Interrogar se o homem nasce realmente bom e bem formado por natureza é tópico que extravasa este texto, mas já compreender o papel da sociedade sobre o comportamento ilícito do ser humano interessa de sobremaneira ao estudo da fraude e da corrupção.

É óbvio que o homem isolado não pratica fraude nem corrupção, pelo que a existência de sociedade é condição sine qua non da prática destes atos. Mas será também a sua causa e fundamento?

Vale a pena questionar se o contrário do que afirmou Rousseau não será muitas vezes verdade, sobretudo na prática da pequena fraude. O problema não será necessariamente a sociedade, mas a falta de socialização.

2. Entre as funções que têm sido atribuídas ao Estado encontram-se a de disponibilizar aos cidadãos os bens públicos essenciais que o mercado não consegue prover e a de promover a repartição dos rendimentos, necessária ao combate à pobreza e à exclusão social. Esta mediação necessária do Estado no cumprimento de tarefas tão inquestionavelmente nobres e imprescindíveis tem, no entanto, como efeito nefasto a diluição das pessoas concretas, no triangular das relações entre Contribuinte/Estado - Beneficiário/Estado, sem que aquelas se cruzem, tenham caras, nomes e histórias.

A racionalização da fraude ao Estado (sobretudo da pequena fraude fiscal) passa, assim, muitas vezes pelo anonimato dos prejudicados e pela falta de perceção da sua existência, por parte do prevaricador. Já diz a sabedoria popular que "o que os olhos não veem o coração não sente". E esta atitude tanto prejudica aqueles que, pela sua fragilidade (intrínseca ou circunstancial), estão dependentes do apoio estadual, como aqueles que contribuem honestamente, com o seu esforço patrimonial, para que seja possível ao Estado disponibilizar esse apoio.

3. Ora, este aspeto conduz-nos ao problema da censura à fraude contra o Estado, ou, paradoxalmente, à falta dela.

A República, de Platão, a personagem de Glauco defende que nenhum homem seria incorruptível, se tivesse a certeza de não sofrer qualquer sanção pelos seus atos.
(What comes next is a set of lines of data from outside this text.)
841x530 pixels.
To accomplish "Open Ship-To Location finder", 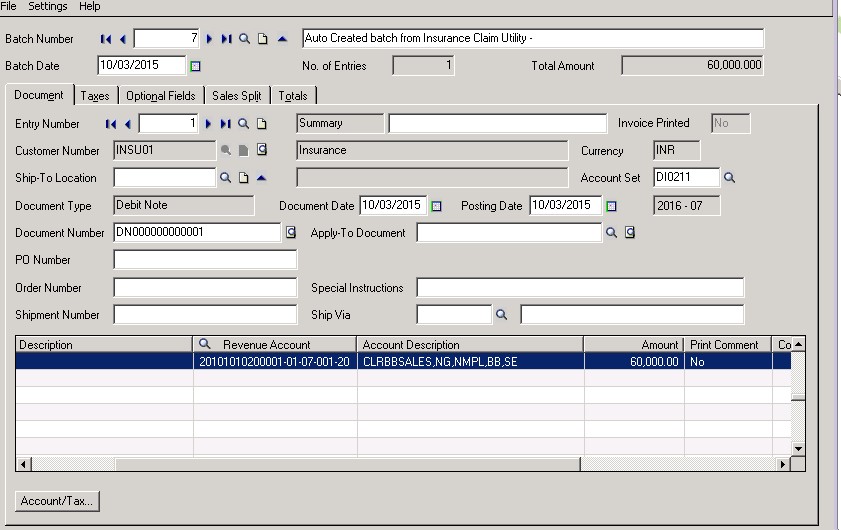I will point(225,178).
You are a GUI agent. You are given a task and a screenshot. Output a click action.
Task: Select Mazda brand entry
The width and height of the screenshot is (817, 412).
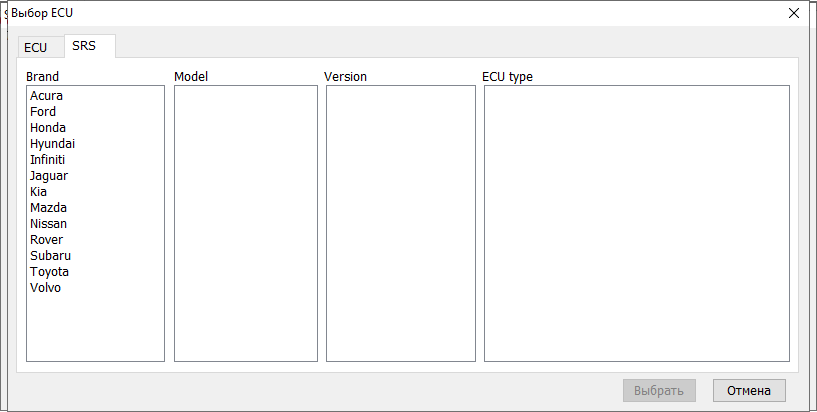[x=48, y=208]
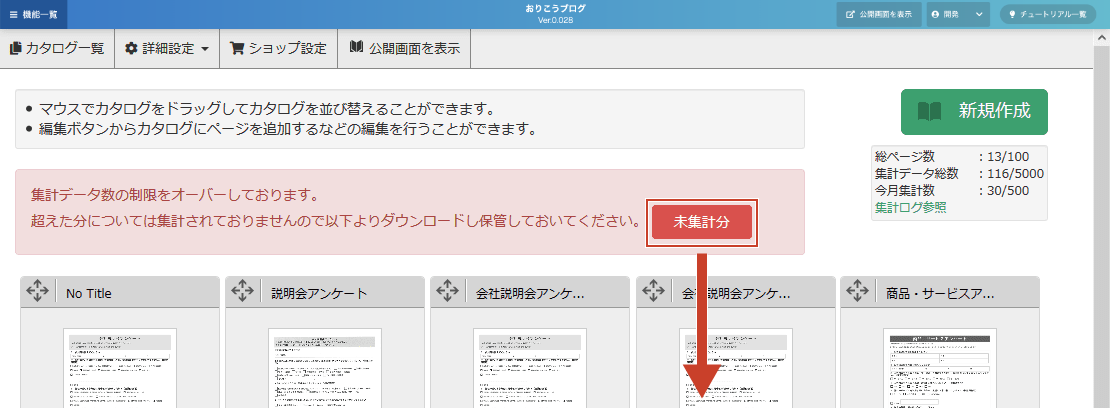Select the 商品・サービスア… catalog thumbnail

[x=940, y=367]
Como exemplo, Glauco narra a história de Gyges, um pastor que encontra um anel que o torna invisível. Sem ninguém para controlar o seu comportamento, Gyges deixa-se corromper pelo poder que detém e acaba por cometer adultério com a mulher do rei, ataca-o com a ajuda desta, mata-o e assume o seu lugar no reino.

É deveras interessante notar que, no exemplo de Platão, a impunidade não surge associada à mera ausência de punição pelo aparelho do Estado (ou da Polis), mas a uma verdadeira invisibilidade. Esta invisibilidade justifica-a o próprio autor, quando posteriormente defende que para averiguar da existência de valor autónomo no comportamento honesto tem de se retirar ao homem honesto a sua reputação de honestidade, que lhe traz honra e recompensas.
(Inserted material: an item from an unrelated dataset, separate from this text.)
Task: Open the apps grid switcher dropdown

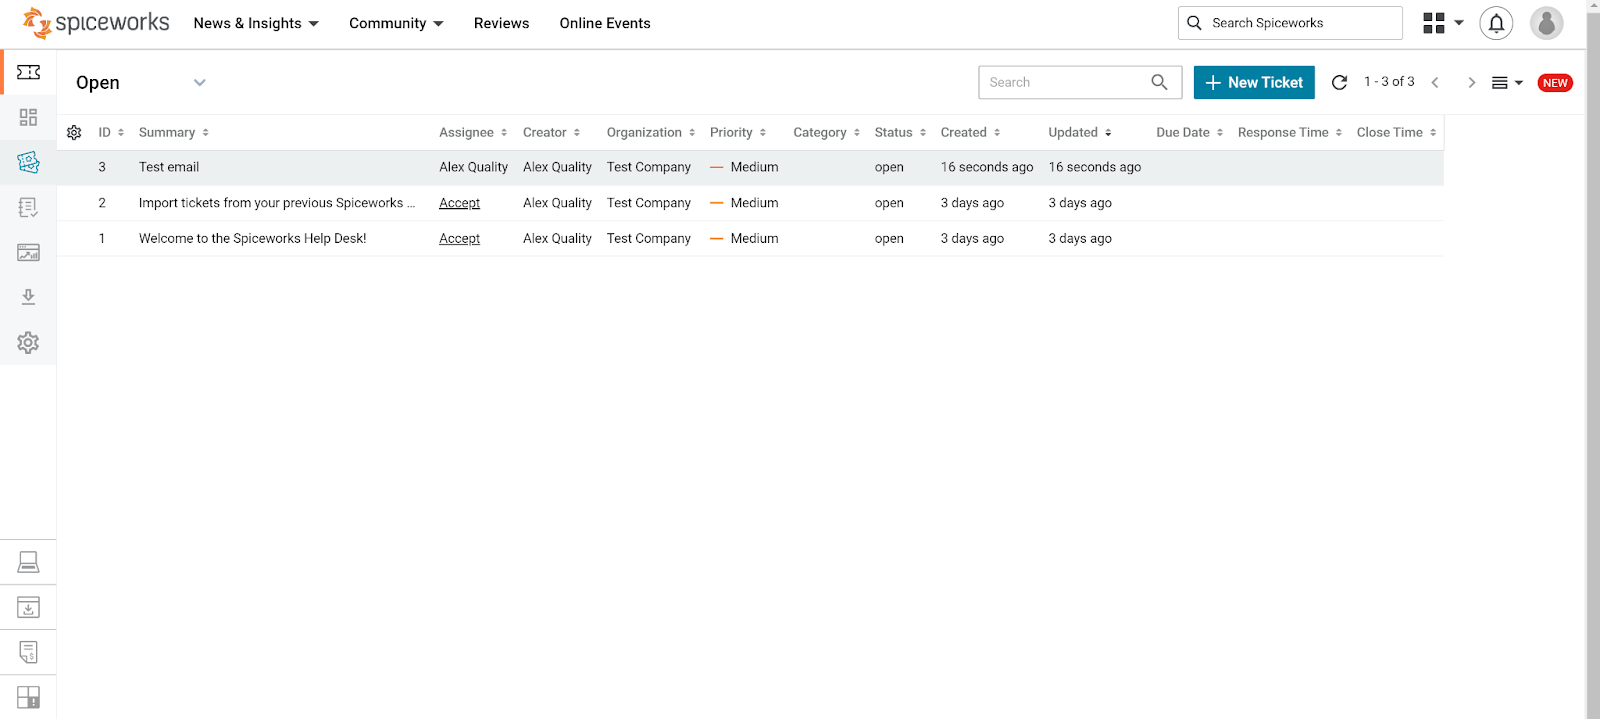Action: 1442,23
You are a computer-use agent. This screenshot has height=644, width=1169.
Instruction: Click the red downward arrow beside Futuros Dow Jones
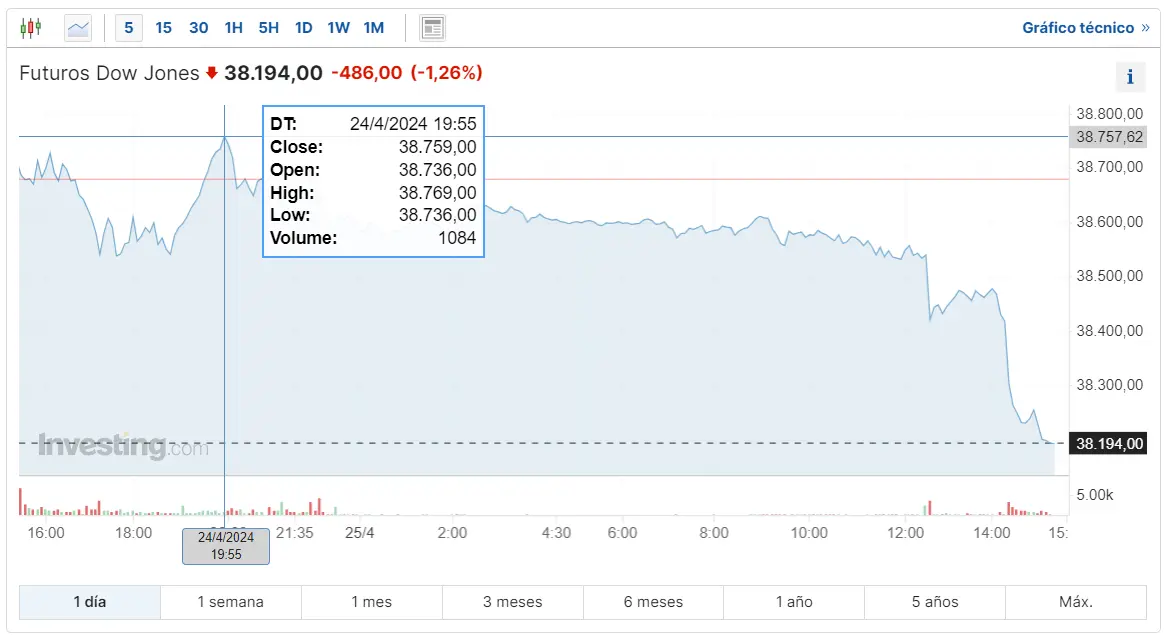click(x=210, y=73)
4. Preocupante é, porém, quando a invisibilidade deixa de ser sentida como necessária, por não haver desonra ou censura social associada ao comportamento corrupto ou fraudulento.

O direito atua e deve atuar para punir comportamentos que põem em causa os bens ou valores fundamentais da sociedade, mas o seu alcance e os meios de que dispõe são limitados. Daí que, dentro da ordem ética ou normativa, se encontrem, a par da ordem jurídica, também as ordens religiosa, moral e de trato social.
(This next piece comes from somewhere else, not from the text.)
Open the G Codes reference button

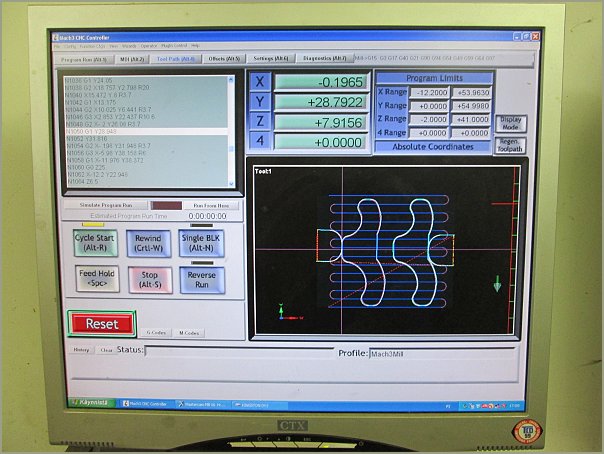tap(156, 332)
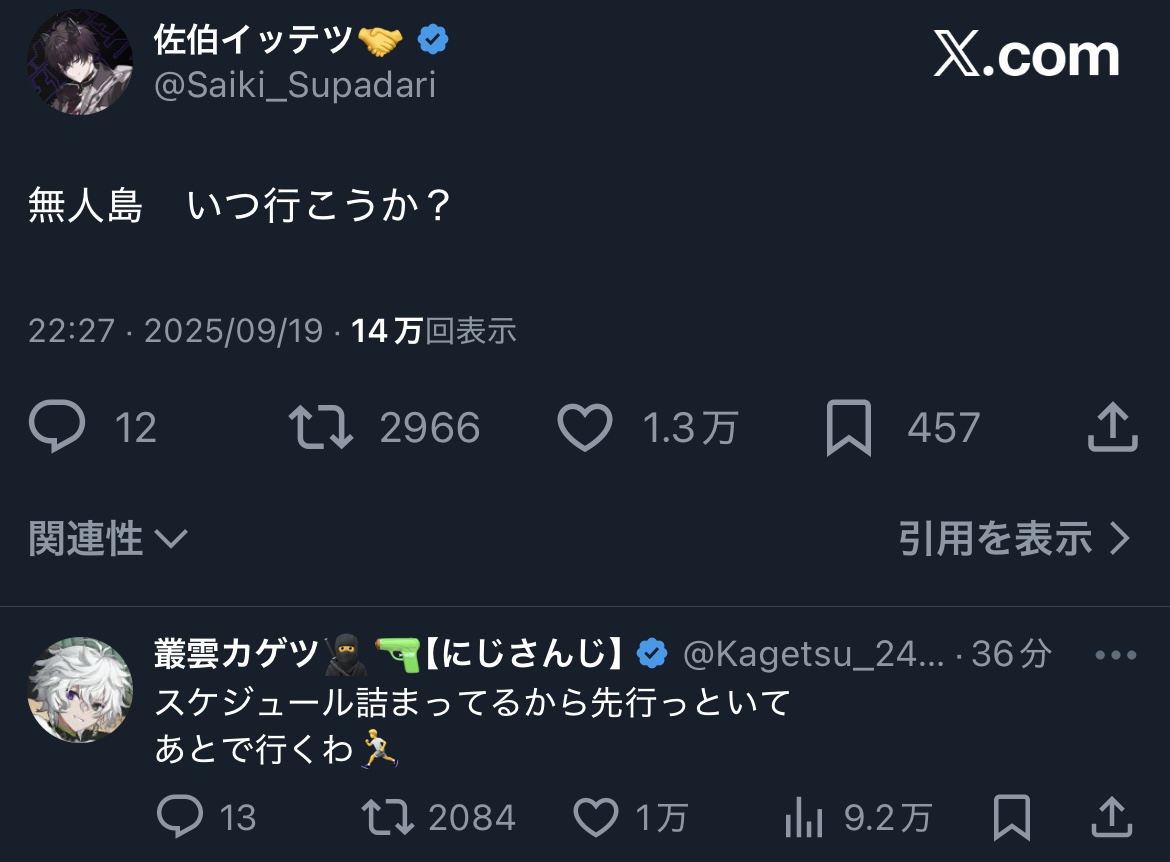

E não se despreze o poder sancionatório da censura social como uma das respostas à fraude contra o Estado, por parte dos que por ela são prejudicados: todos os que beneficiam dos serviços disponibilizados pelo Estado e todos os que contribuem para que a prestação desses serviços seja assegurada. O poder sancionatório da censura social à fraude pelo Estado, esse que se manifeste pelas vias legítimas dos tribunais e do controlo democrático.